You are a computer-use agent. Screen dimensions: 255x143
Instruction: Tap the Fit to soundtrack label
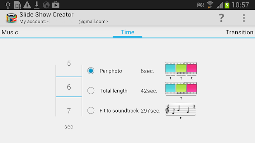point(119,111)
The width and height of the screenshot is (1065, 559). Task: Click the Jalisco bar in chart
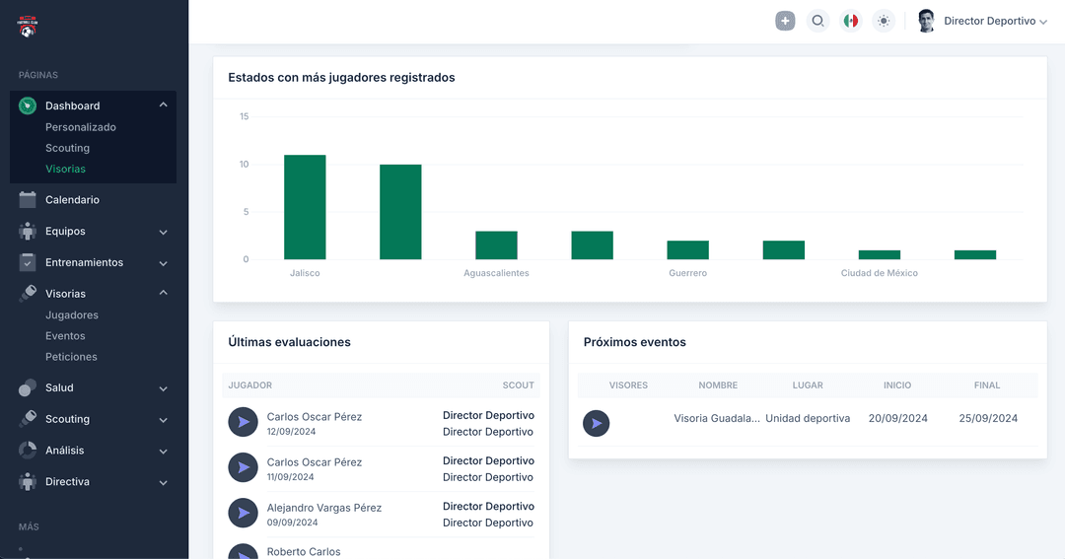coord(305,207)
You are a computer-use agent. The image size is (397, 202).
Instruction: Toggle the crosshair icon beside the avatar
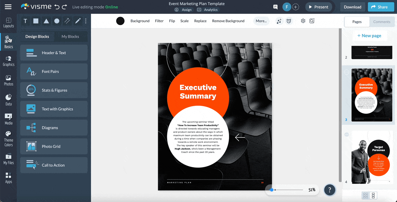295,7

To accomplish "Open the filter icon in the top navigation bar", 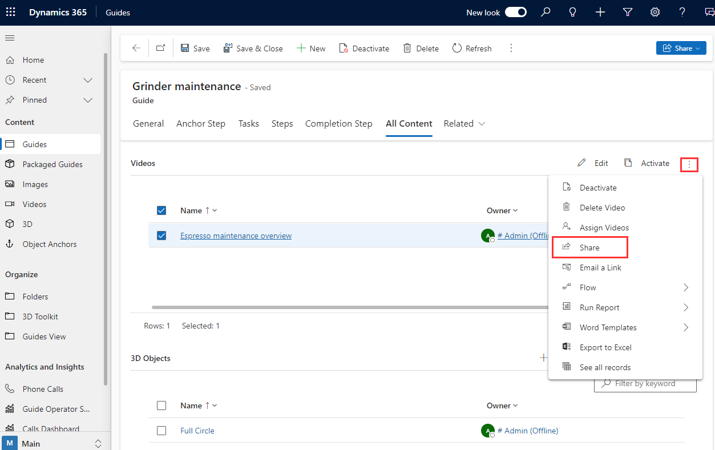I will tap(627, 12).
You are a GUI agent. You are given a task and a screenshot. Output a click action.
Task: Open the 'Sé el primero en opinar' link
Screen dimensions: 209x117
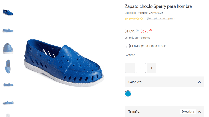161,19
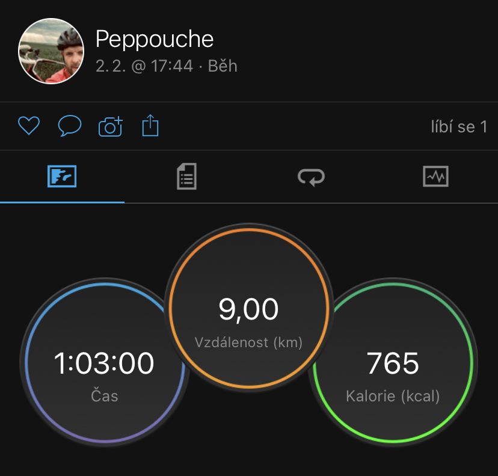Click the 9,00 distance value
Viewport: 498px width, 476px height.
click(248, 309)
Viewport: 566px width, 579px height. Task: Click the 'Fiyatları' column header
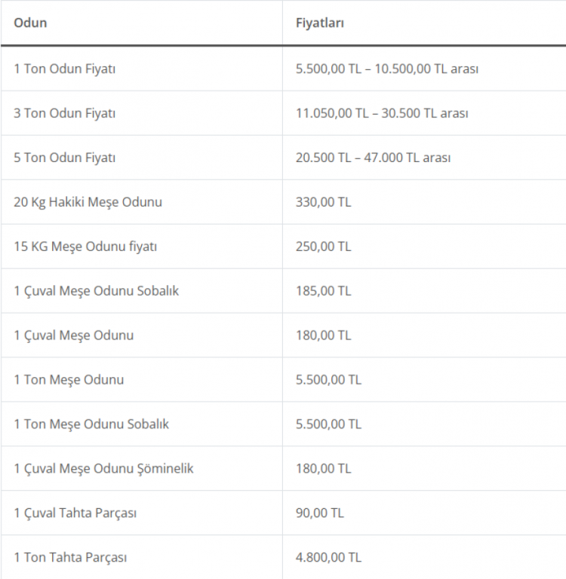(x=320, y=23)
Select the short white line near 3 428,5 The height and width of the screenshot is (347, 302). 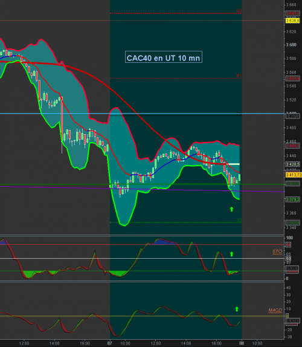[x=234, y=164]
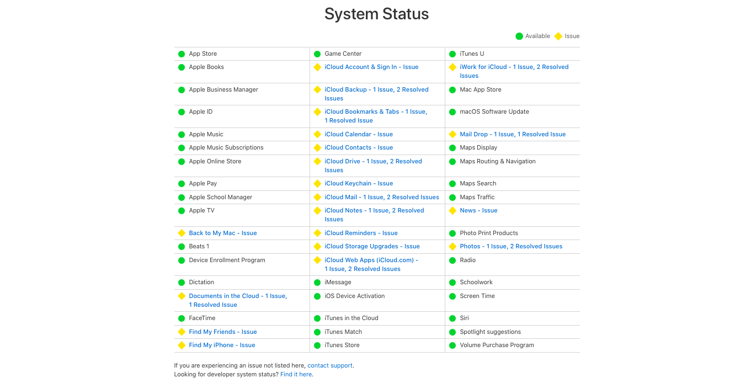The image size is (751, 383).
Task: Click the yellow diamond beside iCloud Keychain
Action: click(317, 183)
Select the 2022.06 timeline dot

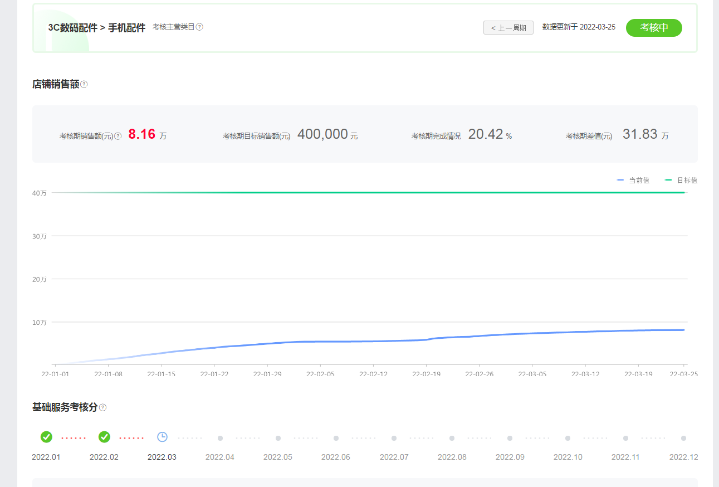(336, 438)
· · · ·
• _WHAT IS BEING ASKED_
Lines of the material in which the word "computer" occurs are to be copied out.

• _RESULT OF THE EXERCISE_
You are a computer-use agent. Screen dimensions: 255x143
You are a computer-use agent. The image size is (397, 202).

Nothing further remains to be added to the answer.